После парада 7 ноября был прием для дипкорпуса. «На приеме в МИД к Голде подошла жена Молотова Полина и заговорила с ней на идиш.
— Вы еврейка? — изумилась Голда.
— Я дочь еврейского народа, — ответила Полина.
Скорее всего, это было частью обольщения Голды»[1080], — написал Эдвард Радзинский. Но очень быстро отношение к Израилю изменилось. «В Палестине образовалось совсем другое государство, чем ожидал Сталин»[1081], — объясняет причины Леонид Млечин. И это, помимо прочего, было поставлено в вину Молотову.
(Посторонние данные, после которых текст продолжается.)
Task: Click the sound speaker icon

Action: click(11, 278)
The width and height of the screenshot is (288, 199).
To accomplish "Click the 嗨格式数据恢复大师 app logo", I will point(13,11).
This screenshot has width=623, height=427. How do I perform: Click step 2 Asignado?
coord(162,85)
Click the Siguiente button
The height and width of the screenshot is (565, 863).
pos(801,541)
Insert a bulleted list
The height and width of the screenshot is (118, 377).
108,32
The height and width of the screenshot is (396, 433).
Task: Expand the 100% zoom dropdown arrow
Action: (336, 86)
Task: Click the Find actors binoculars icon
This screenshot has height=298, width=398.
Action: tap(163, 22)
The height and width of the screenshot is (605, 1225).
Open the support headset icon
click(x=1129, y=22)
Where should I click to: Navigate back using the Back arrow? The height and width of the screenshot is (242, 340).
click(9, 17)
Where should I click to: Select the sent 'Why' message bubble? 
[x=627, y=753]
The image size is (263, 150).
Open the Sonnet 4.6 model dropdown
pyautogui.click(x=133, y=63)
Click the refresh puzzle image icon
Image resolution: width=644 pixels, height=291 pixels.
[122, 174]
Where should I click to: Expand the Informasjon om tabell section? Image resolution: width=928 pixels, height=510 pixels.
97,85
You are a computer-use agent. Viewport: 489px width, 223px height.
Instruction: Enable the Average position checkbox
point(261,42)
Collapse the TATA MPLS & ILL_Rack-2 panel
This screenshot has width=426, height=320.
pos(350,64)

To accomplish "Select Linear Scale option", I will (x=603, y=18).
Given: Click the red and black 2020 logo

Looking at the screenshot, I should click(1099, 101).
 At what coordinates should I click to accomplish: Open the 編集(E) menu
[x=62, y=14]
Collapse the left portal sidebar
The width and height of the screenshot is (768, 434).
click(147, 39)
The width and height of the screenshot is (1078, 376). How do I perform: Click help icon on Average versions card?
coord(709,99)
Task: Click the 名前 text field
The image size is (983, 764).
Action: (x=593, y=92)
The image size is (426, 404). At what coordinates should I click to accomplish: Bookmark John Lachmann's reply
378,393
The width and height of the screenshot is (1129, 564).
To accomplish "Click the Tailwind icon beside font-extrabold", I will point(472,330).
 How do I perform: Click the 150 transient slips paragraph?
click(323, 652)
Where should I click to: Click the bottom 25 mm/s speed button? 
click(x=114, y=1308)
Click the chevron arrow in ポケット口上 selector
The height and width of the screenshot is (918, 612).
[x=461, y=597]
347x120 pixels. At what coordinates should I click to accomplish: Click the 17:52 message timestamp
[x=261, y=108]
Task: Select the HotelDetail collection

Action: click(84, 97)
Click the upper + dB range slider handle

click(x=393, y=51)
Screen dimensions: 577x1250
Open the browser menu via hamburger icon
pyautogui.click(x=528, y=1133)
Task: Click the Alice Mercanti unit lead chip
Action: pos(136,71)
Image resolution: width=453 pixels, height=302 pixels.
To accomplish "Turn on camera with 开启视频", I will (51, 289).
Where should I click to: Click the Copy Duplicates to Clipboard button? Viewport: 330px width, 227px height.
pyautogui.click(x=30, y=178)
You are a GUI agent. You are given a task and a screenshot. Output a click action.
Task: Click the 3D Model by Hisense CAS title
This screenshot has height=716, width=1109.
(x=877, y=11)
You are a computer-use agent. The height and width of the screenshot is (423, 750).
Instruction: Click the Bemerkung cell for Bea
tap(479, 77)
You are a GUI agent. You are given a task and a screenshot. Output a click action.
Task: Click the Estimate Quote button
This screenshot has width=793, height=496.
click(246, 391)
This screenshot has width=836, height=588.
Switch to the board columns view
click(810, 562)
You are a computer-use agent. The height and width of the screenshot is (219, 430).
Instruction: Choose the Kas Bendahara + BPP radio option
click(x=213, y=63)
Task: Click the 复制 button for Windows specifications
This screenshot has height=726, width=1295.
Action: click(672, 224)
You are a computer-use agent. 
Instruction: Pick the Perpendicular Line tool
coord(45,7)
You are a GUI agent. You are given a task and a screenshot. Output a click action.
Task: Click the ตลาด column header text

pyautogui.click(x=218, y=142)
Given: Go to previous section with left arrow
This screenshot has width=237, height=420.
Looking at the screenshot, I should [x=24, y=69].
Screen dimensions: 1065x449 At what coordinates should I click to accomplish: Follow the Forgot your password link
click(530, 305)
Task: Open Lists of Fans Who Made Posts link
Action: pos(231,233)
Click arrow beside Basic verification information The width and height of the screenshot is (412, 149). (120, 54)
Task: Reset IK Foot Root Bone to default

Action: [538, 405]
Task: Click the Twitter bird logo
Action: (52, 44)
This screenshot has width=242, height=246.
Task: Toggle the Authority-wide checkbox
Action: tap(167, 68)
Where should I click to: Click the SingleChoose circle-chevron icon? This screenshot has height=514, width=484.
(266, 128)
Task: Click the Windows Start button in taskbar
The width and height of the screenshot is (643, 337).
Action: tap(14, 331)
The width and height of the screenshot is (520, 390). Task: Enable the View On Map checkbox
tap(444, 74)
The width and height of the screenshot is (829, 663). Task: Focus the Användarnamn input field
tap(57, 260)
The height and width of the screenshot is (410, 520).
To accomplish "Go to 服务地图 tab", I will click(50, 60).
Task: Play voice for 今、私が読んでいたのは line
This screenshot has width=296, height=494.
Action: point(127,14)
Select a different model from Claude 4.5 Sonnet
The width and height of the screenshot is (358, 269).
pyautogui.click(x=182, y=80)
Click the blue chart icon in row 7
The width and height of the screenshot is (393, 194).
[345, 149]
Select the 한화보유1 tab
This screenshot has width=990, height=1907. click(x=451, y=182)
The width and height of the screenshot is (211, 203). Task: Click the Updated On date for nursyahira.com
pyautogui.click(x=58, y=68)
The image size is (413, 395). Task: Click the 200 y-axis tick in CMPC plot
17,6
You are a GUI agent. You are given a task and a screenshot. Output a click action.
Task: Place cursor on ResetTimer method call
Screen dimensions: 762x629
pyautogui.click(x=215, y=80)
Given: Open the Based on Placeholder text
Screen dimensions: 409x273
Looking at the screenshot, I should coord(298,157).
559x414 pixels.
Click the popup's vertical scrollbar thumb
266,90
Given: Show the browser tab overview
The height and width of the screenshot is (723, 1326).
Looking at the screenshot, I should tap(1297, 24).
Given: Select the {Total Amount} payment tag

…В восприятии людей в СССР и во всем мире вплоть до смерти Сталина Молотов оставался в Советском Союзе человеком номер 2. Но нетрудно установить время, когда он перестал быть таковым. Ерофеев подмечал, что Сталин «стал все более нетерпимо и подозрительно относиться к Молотову. Он словно срывал на нем свою досаду за все то, что ему не нравилось в международных делах. Это проявлялось в разных формах. Записки и всякого рода документы, направляемые Молотовым на утверждение или согласование Сталину, которые раньше проходили без сучка и задоринки, стали все чаще воз вращаться перечеркнутыми толстым красным крестом в знак несогласия. Это сильно расстраивало Молотова. Он со своей душой аккуратиста, старательного и ответственного за свои дела, крайне болезненно реагировал как на возвращаемые непринятыми от Сталина бумаги, так и на еженощные, по-видимому, ставшие малоприятными, с ним разговоры, свое раздражение срывал на нас, придирался к мелочам, ходил хмурый и неразговорчивый. Но это было лишь начало в кризисе их отношений»[1082].
29 марта 1948 года появилось решение: «В связи с перегруженностью удовлетворить просьбу т. Молотова об освобождении его от участия в заседаниях Бюро Совета министров СССР с тем, чтобы т. Молотов мог заняться главным образом делами по внешней политике» (причем в проекте постановления это звучало еще жестче — «исключительно делами Министерства иностранных дел»)[1083]. Когда 9 апреля Молотов по привычке внес проект постановления Совмина о плане распределения фондов муки и продовольственных товаров по регионам, Сталин не стал его рассматривать: «Возвращаю этот документ, так как думаю, что “представлять” его на подпись должны тт. Вознесенский, Берия и Маленков, которые подготовляют проекты постановлений, а не т. Молотов, который не участвует в работах Бюро Совмина»[1084].